Wasserflugzeugmodelle und Rennboote schossen am Wochenende über den Löderburger See. Die Sportfreunde vom Modellflugclub Milan Hohenerxleben und ihre Freunde boten etwa 300 Zuschauern begeisternde Erlebnisse bei ihrem 2. Wasserflugtag inklusive fliegende Fische und Hexen-Kollision.

Löderburg l "Das ist wie verhext", kommentiert Eddy Nordmann, als seine Hexe und die von Vereinsfreund Hans Beyer in der Luft kollidieren. Ungewollt. "Aber das ist kein großer Verlust. Die hat man an einem Abend zusammengeklebt", sieht es der Vereinsvorsitzende des Modellflugclubs (MFC) Milan Hohenerxleben gelassen. Mindestens ebenso spektakulär, wenn auch ohne weitere Luftunfälle, verlief der zweitätige Wasserflugtag, zu dem der Verein an den Löderburger See eingeladen hatte.

Die 27 Modellflugpiloten - von Rostock bis Bayern angereist - kamen dabei voll auf ihre Kosten. Sie erlebten Synchron-Flüge der Deutschen Meister Hans-Peter Haase und Sohn Sebastian aus Gardelegen. Es gab fliegende Fische mit Elektromotor zu bestaunen. Mit einigen Modellen verbinden sich - abgesehen von den Hexen - sogar tragische Geschichten. So ließ Wolfgang Dohne eine Catalina vom Wasser starten. "Mit dem Original flog der Sohn des berühmten Unterwasserforschers Jaques Cousteau einst in den Tod", erzählt der Gast aus Frankfurt/Oder. Sein Modell landete erfolgreich am Strand des Löderburger Sees. Unterdessen prescht mit 210 Sachen der Nachbau einer englischen Supermarine über das Wasser.
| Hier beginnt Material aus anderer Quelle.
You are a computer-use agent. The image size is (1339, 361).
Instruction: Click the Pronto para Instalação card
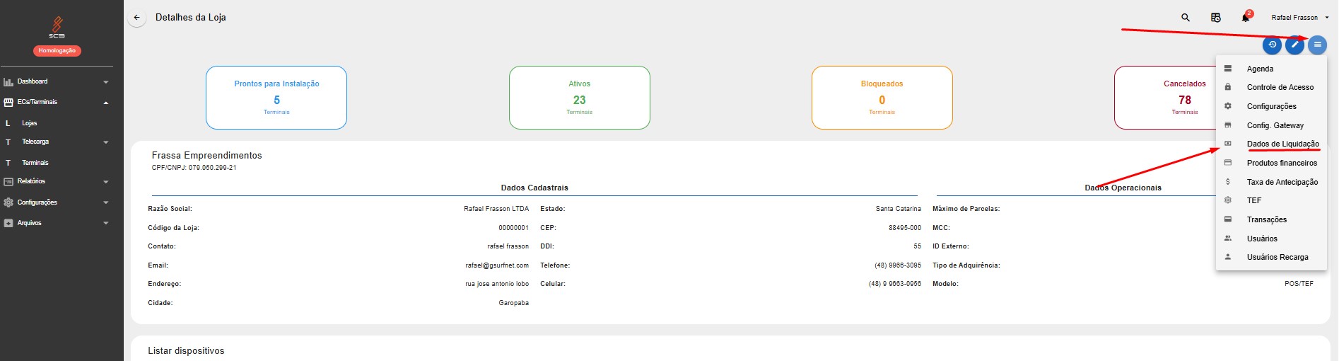pos(276,98)
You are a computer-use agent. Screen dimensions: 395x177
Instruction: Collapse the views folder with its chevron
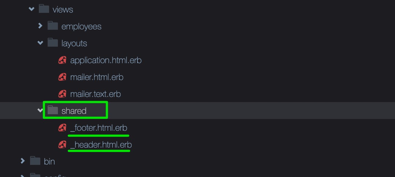coord(32,9)
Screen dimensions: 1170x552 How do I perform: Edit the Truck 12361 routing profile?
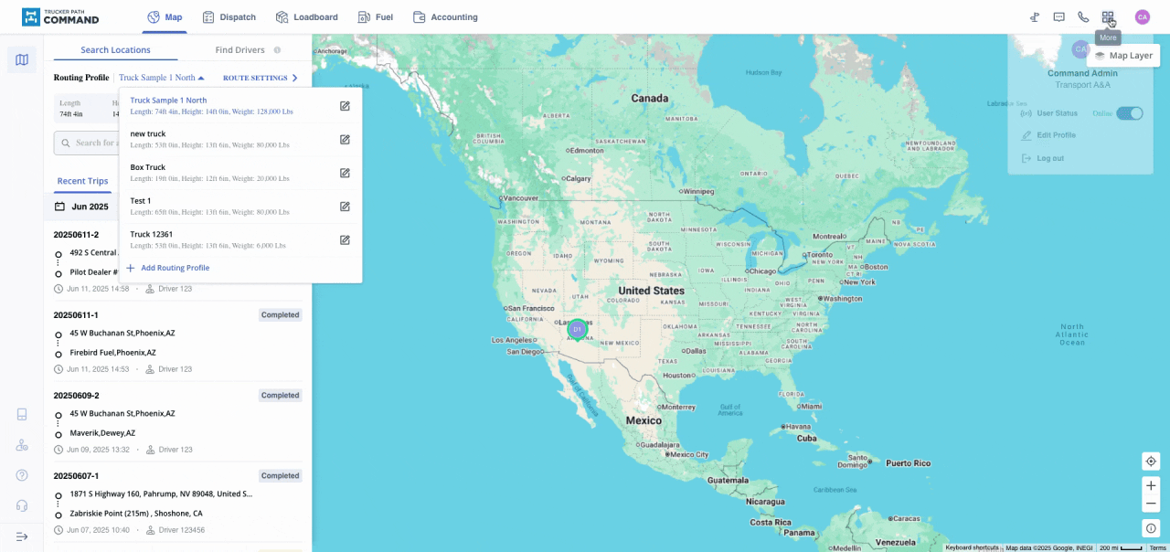point(345,239)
Ihr Besitzer Thilo Möller schwärmt: "Diese Rennflugzeuge waren 1925, als weitgehend noch Doppeldecker flogen, ihrer Zeit weit voraus." Fast noch mehr schwärmt der Rostocker über die guten Bedingungen, die die Flugmodellsportler in Löderburg vorfinden. Abgesehen davon, dass die Ostsee wegen des Salzgehalts und der unruhigen See weniger günstig ist, als solche Binnengewässer wie hier im Salzland.

"Die Zeit ist günstig. Badegäste und Wasserskifahrer sind noch nicht da."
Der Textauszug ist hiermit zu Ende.